In Peer Feedback in the Classroom: Empowering Students to Be the Experts by Starr Sackstein, a discourse is opened about the use of feedback in the classroom. Sackstein talks about what meaningful feedback looks like in the class room and explains that there is a need for creating a “feedback-rich environment,” in taking opportunities to give feedback in a face-to-face manner (41). Giving feedback in this way sets students up for better interactions with others during difficult conversations and for receiving feedback in the future. The ability to give and, more importantly, receive feedback in a face-to-face situation develops confidence as well as exercising one’s self-esteem in a healthy way. Although creating an environment where both positive and constructive feedback is normal and the discourse of those types of conversations is open and flowing, it is important to teach students good ways to receive this feedback and how to apply it to what they are trying to achieve. Sackstein stresses the importance of customizing feedback for each student due to the potential of some students refusing the feedback that teacher gives (49). This connects to the need to see each student as an individual. A teacher should not to see a classroom as a collective but rather a collection of individuals.
Along with paying attention to assessment and feedback teachers need to be aware of the application of that feedback in the classroom. Sackstein identifies a connection between knowing students’ strengths and weaknesses and feedback (59-60). Reflection of feedback and self identify things that one does well and things to improve on gives students a safe place to practice self reflection and also allows them to ‘brag’ about what they do well. The acknowledgement of what one does well is looked down upon in social situations if it is done too much. Giving students a space where they can see their strengths and talk about them with others boosts confidence in their abilities which positively translates to more confidence in themselves and in their learning in the classroom.
Tools for Feedback
On the EduGAINS website there is a section dedicated to Descriptive Feedback with a video library of informative videos.
The video “Feedback – The Most Powerful Tool” talks about the benefits of feedback in the classroom and the importance for teachers to know how to give feedback to students in order for them to learn better and improve their learning. Teachers assess students’ progress and skills in a subject or class and therefore they know what the learning goals are for an assignment or for the class as a whole. The use of formative assessment, or ‘assessment for learning’, in the classroom gives students more opportunity to learn rather than to simply be assessed. As teachers look deeper into the meaning of assessment, students need practice of the with the skill they are learning before assessing the scope of what the student can do.
Using feedback in the classroom as a teaching tool creates more teachable moments in the context of getting feedback and using it.
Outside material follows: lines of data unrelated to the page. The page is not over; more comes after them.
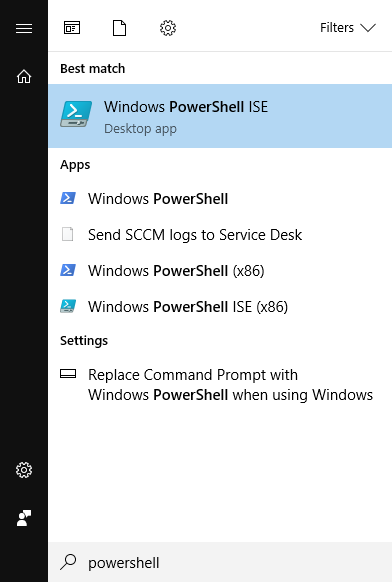Go to the Home icon in sidebar

(x=24, y=76)
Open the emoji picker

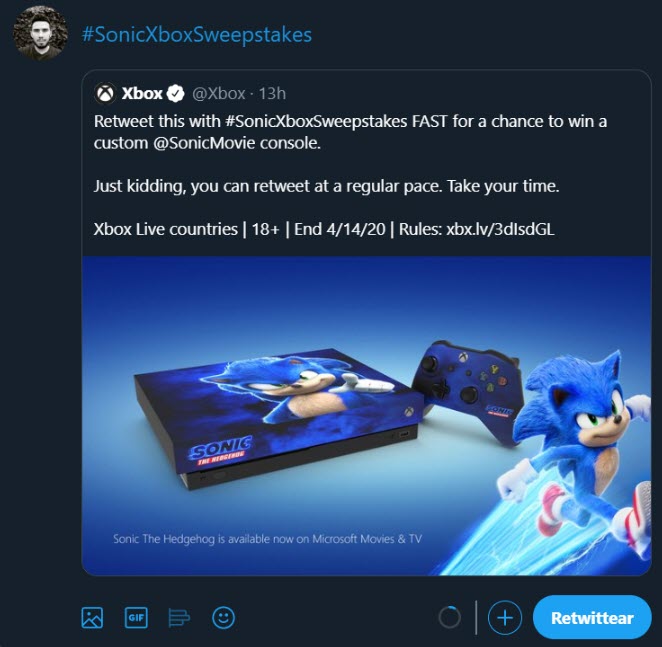(223, 618)
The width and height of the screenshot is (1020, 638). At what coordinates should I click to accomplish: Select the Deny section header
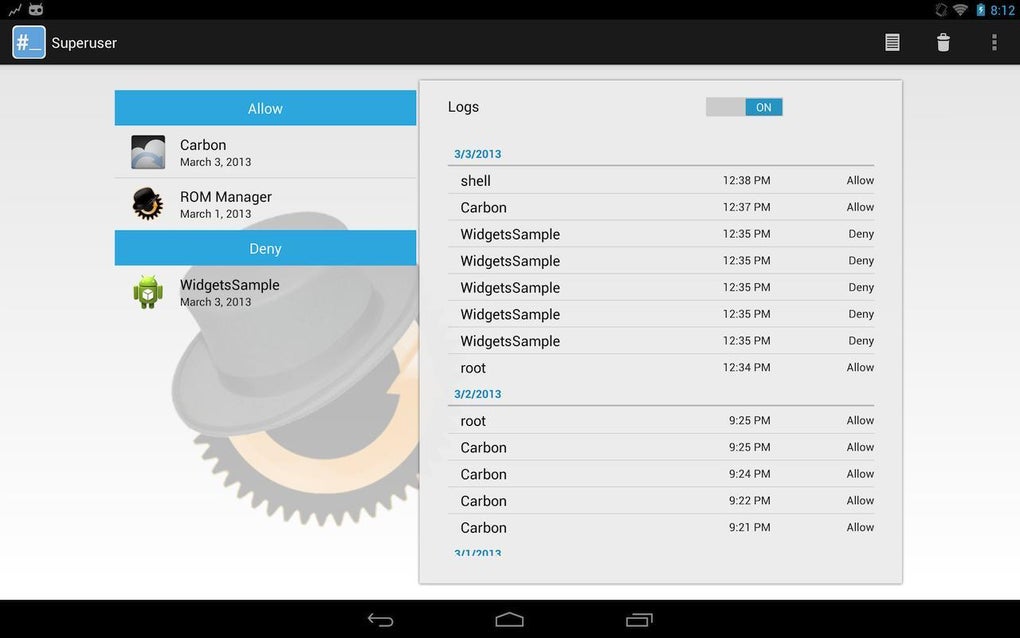click(x=265, y=248)

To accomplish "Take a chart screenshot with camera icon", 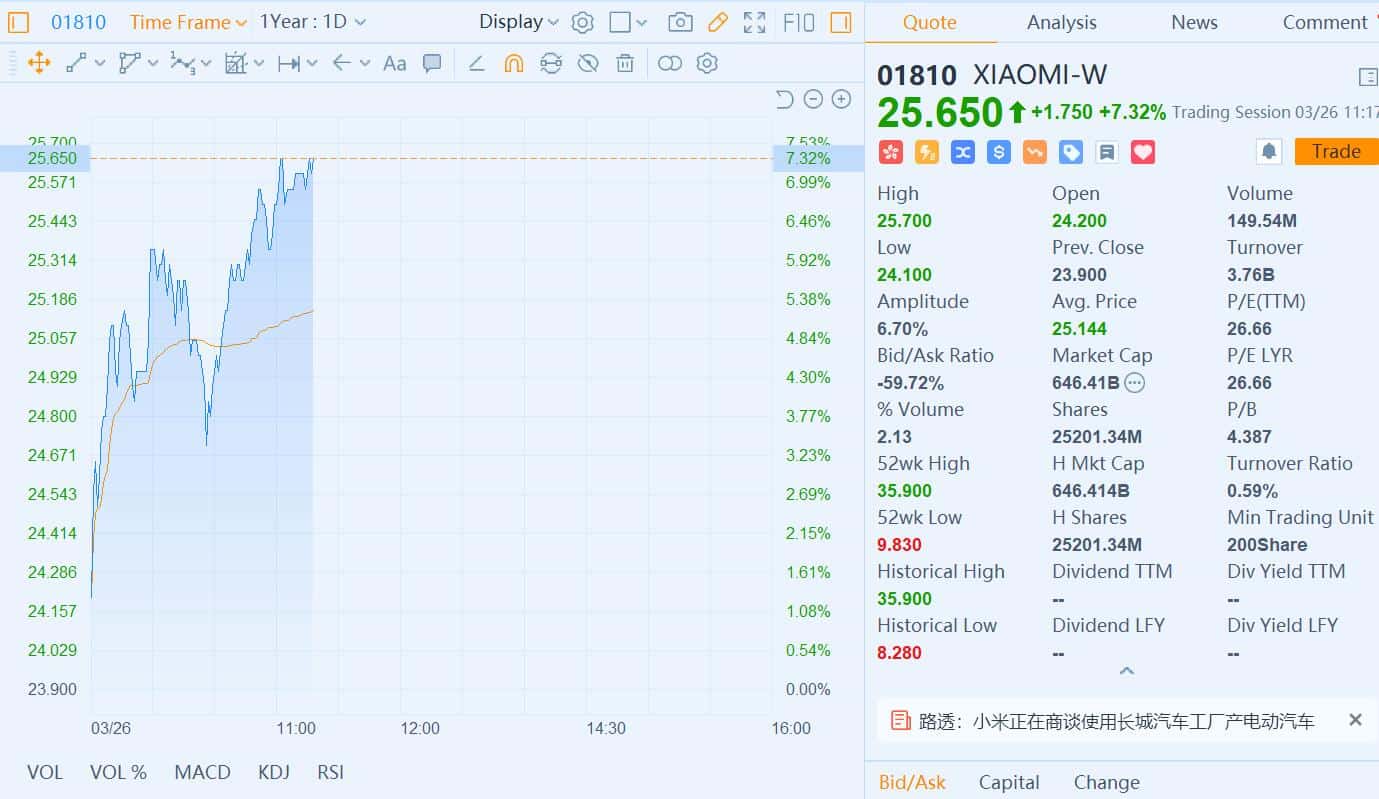I will [x=680, y=22].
Feedback can be used to show students where they are at with their learning as well as which direction they need to move towards.
Student Involvement
Students involvement in their own learning is important for students to become more invested and engaged in what is being taught. When there are clear channels of communication between students and their teacher and more communication in general between the two, there is better understanding and less confusion. Anne Davies (2001) explains both short-term and long-term benefits to students communication about their own learning. She goes on to explain that “[s]tudent-involved communications rise from classrooms which students are involved in the classroom assessment process – they do not flourish in teacher-centered classrooms” (p. 50). Involving the students in the assessment process creates the chance for students to peer and self-assess which gives them opportunities to see their works through someone else’s eyes other than the teachers. This practice takes away some of the bias in assessment in teacher-centered classrooms.
Bringing peer-feedback and self-assessment into the classroom challenges students to look at what they have created or what other have created through a more critical lens. This emulates more real-world scenarios outside the classroom in the adult world and starts to give students practice in the proper way to give feedback to others. Peer-assessment and self-assessment is needed in the classroom to help create learners who can give constructive and meaningful feedback.
“We all need people who will give us feedback. That’s how we improve.”
Bill Gates
References
EduGAINS. http://www.edugains.ca/newsite/HOME/index.html
Sackstein, S. (2017). Peer feedback in the classroom: Empowering students to be the experts. ASCD.